The lesson plans that are being required are not only ridiculous, cumbersome, and insulting, they are robbing children of what every competent teacher knows their students need most.

Students in poverty? Newsflash, they don’t care about doing well on a test. They can’t. Their little minds are consumed with worry that they won’t get to eat dinner. Their worry isn’t that they won’t get a good score. Their worry is they won’t get to see their parents because they both work two jobs and their older siblings, if they have any, will be caring for them.

Kids don’t need CCSS and all the testing that comes with it. Kids need teachers and all the love, care, compassion and security that comes with having him/her. My students don’t need me writing 15 pages of lesson plans each week. They need my stress free mind, my present, face to face interaction. They need me to be aware of what makes them happy or sad.

My students care about what I know because they know I care. I find time to ask about my students’ interests outside of school that could be embedded into a lesson. How many good teachers go strictly by the written plan? I don’t. Why? Because I’m constantly taking the pulse of my students and if what I have written in the plan is too easy or too difficult or not going well, I ditch it. I teach by reading my students’ cues, facial expressions, body language, etc. If I had to keep reading off a written piece of paper, I would miss all of the things that matter most. Here’s the lesson that this country needs to start implementing all across the country:

It’s common sense, not common core our teachers need the higher ups to implement.

Oh, and another thing. I’ve seen some pretty bad teachers with some beautifully written plans. Which teacher would you rather your child have? One who writes lengthy, detailed, meticulous lesson plans including each CCSS the lesson addresses, but has really no rapport or relationship with your child, or the one who spends extra time thinking of ways to help your child feel confident and excited about going to school?

There’s no time for recess, gym, art or music anymore, either. But that’s an entirely different subject I’ll address some other time. If I didn’t have to spend two hours every night documenting proof to show I know how to be a good teacher, I’d write it tonight.

And does that flawless lesson plan guarantee that the teacher will actually use it? Engage students? Assess by observation and discussion? No, because there’s a script for that.

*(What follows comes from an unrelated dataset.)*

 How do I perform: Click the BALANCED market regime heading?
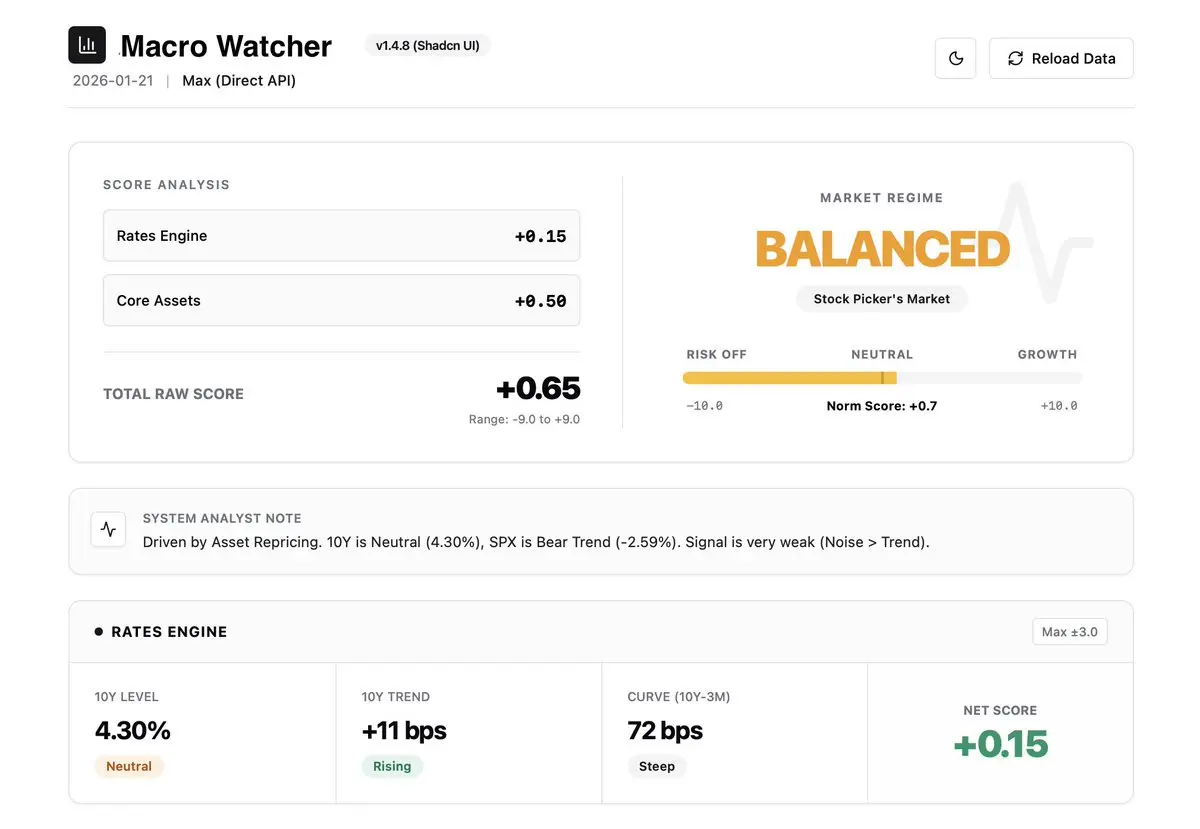(x=882, y=249)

Wouldn’t you rather your child be with a teacher who can multi task like no tomorrow, move around the room talking to and observing students working, and assessing with their brain instead of a rubric?

This isn’t to say there’s not an outline of the daily/weekly plans. There is an outline, but the teacher is forced to spend the hours writing long, drawn out lesson plans trying to prove she’s worthy of her job. This insults her deeply, by the way, because of all the voluntary training and PSD she attends trying to improve her craft. Which teacher would you want? I want the teacher who acts as if my child has a living soul, a beating heart, and who wants to build a relationship with my child built on trust and understanding. One who knows that my child isn’t like all the other children.

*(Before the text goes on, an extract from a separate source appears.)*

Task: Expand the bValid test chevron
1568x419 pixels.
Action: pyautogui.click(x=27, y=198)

My child, and all the children in the class are special, unique and shouldn’t be spoken to by a robotic adult who treats him as if he’s the next part on the conveyor belt of the public education system.

My child is not a machine. My child needs a relationship, not rigor. Do away with CC standards and codes. Do you really think the teachers have time to memorize them? Do administrators have them memorized?

Will anyone even do anything with the lesson plans, other than glance down at it just to make sure all the teachers obeyed the demand?

Wouldn’t it make more sense if teachers put those hours into making fun activities that will make a lasting impact and excite the students to start exploring and creating and finding real world purposes for their new knowledge?

It’s common sense, not common core our teachers need the higher ups to implement.